Tuesday, August 7, 2012

ESXi Rebuild

While reviewing some material for the Microsoft Exchange 2007 70-236 exam, I rebooted one of my Exchange VMs and was greeted with a blue screen informing me that the registry was corrupted. 

After trying to boot into safe mode and then trying to boot with the last known good configuration option, I tried a system repair using the Windows Server 2008 disc.  I was able to repair one of the hives, however after rebooting I was hit with another blue screen stating that another hive was corrupted. 

After doing some research online, I found via Microsoft's Knowledge base that there might be an issue with the hard drive.  I then remembered that I'd seen some file system errors on some of my Linux VMs and after logging into a few of them, I noted that almost all of them had file systems errors and the file systems were mounted read-only.  I booted the ESXi server off of a Linux USB key and found that one of the hard drives had 50 bad sectors on it.  I tried running fsck from the ESXi command-line but it appeared to be only available if the host itself could not boot and was not available as a general command-line option. 

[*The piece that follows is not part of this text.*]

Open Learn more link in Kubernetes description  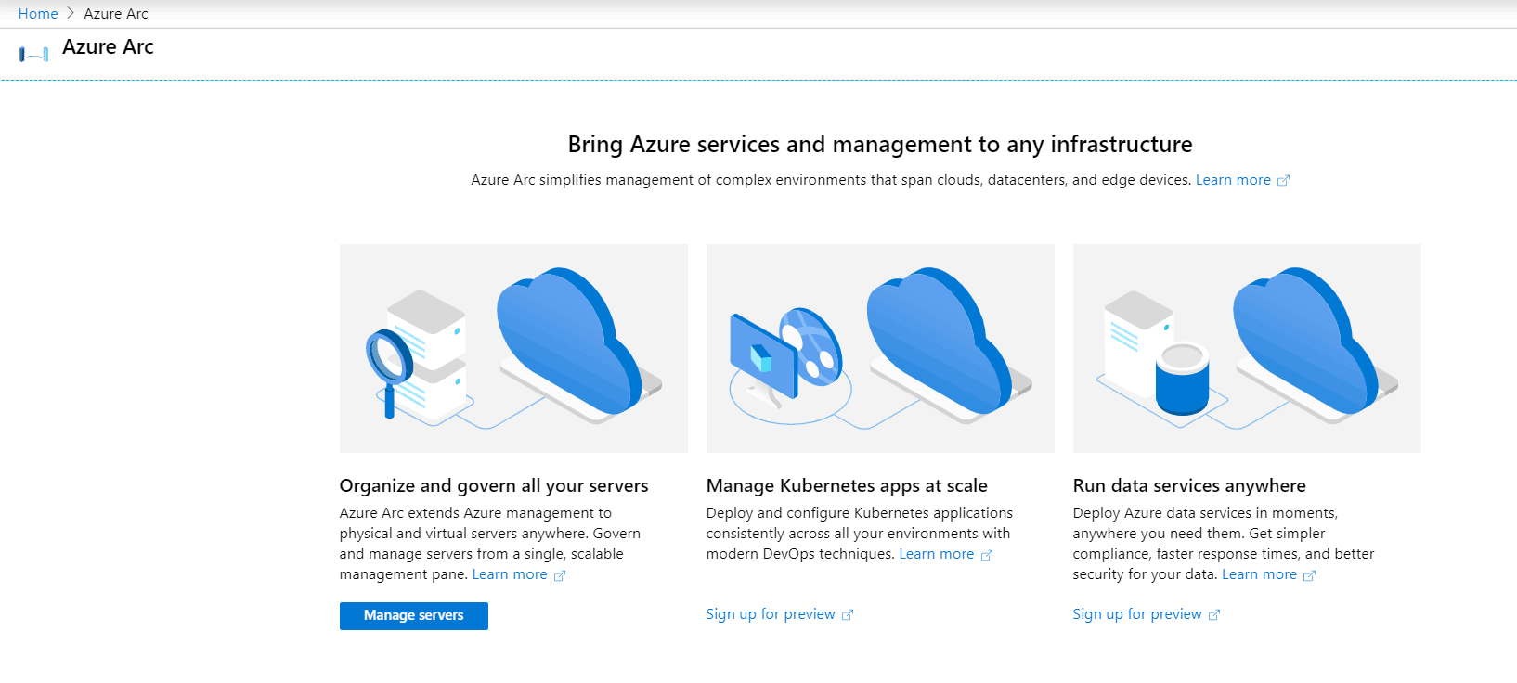point(936,554)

I figured that since the drive is bad, I might as well buy a new drive, take an image of the existing drive, and then write the image to the new drive.  I opted to use CloneZilla to take the image but ran into the issue with CloneZilla storing the image files locally on the bootable USB drive before copying them to their final destination (a SMB share I'd set up on my desktop). 

I figured that if I installed the new drive, did a clean install of ESXi 5 on it and then added the existing datastore from the old drive, I could just copy the VMs over and then get rid of the old datastore.  After completing the full install I went into the datastore browser and selected all of the VMs and moved them to the new datastore.  This was a mistake.  It caused the host to almost completely lock up to the point where I had to restart the management agents to regain control.  After doing that I was left with partially copied VMs.  When trying to move the vmdk files over to the new datastore ESXi told me that the files already existed there.  When logging in via SSH to verify, I found no trace of the files on second datastore, but it appeared that ESXi some how created a symbolic link between the source and destination during the move process.  I had to end up renaming the offending vmdk files and then pointing the disks in the VMs to the new renamed vmdk files.  I was able to move almost all VMs successfully. One wouldn't boot due to me selecting 'I moved it' instead of 'I copied it' when starting the VM and four others appeared to have been corrupted from the bad sectors.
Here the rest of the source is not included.